===== Texto de leitura

Bem-aventurados os que choram, porque serão
consolados
Há muita gente que já não está neste mundo que gostaria deste dia, o momento final, de missão cumprida. A certeza é apontada por Dalila Silva, membro da Comissão Fabriqueira (CF)e da Comissão de Obra, e conhecedora de todos os meandros de um processo que levou mais tempo do que era previsto. O projeto esteve licenciado desde 2008.
Após o ritmo acelerado das últimas semanas, depois de se fechar este capítulo, os sentimentos passarão por “dever cumprido” e “um certo alívio, trabalharam muito”. Pelos trilhos da história recente da freguesia ficam 25 anos de angariações de fundos, com Sopas de Espírito Santo a serem feitas de dois em dois meses, na expectativa de um dia ver o desejado edificado. A desilusão, a frustração e a descrença apoderaram-se de alguns, as dúvidas eram bem maiores do que as certezas, e isso conduziu a flutuações na estrutura humano da comissão. Felizes dos que acreditarem mesmo sem terem visto.
A estabilidade procurava-se em Pedro Miguel nos anos pós-sismo. Os párocos sucederam-se: Francisco Monteiro, Davide Barcelos, Tomás de Brito, Marco Luciano e Hélder Miranda, alguns com passagem muito curta. “Cada vez que vinha um padre novo era quase como começar um processo novo”, recorda a porta-voz dos principais financiadores do pagamento do novo templo, satisfeita por nos últimos 11 anos contarem com Bruno Rodrigues, que “foi-se inteirando do processo e caminhando connosco, embora entrando a meio”.

==========

__Tarefa a realizar__
Reescreva de forma mais breve o parágrafo do texto que começa por "A estabilidade procurava-se", sem perder os factos principais.

===== Dados armazenados

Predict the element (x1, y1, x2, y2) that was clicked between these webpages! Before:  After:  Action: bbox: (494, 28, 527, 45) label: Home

==========

__Resultado da tarefa__
Nos anos pós-sismo, Pedro Miguel procurava estabilidade, mas os párocos sucederam-se: Francisco Monteiro, Davide Barcelos, Tomás de Brito, Marco Luciano e Hélder Miranda, alguns por pouco tempo. A porta-voz dos principais financiadores do novo templo recorda que cada padre novo obrigava quase a recomeçar o processo. Está satisfeita por, nos últimos 11 anos, contarem com Bruno Rodrigues, que se foi inteirando do processo e os acompanhou, apesar de ter entrado a meio.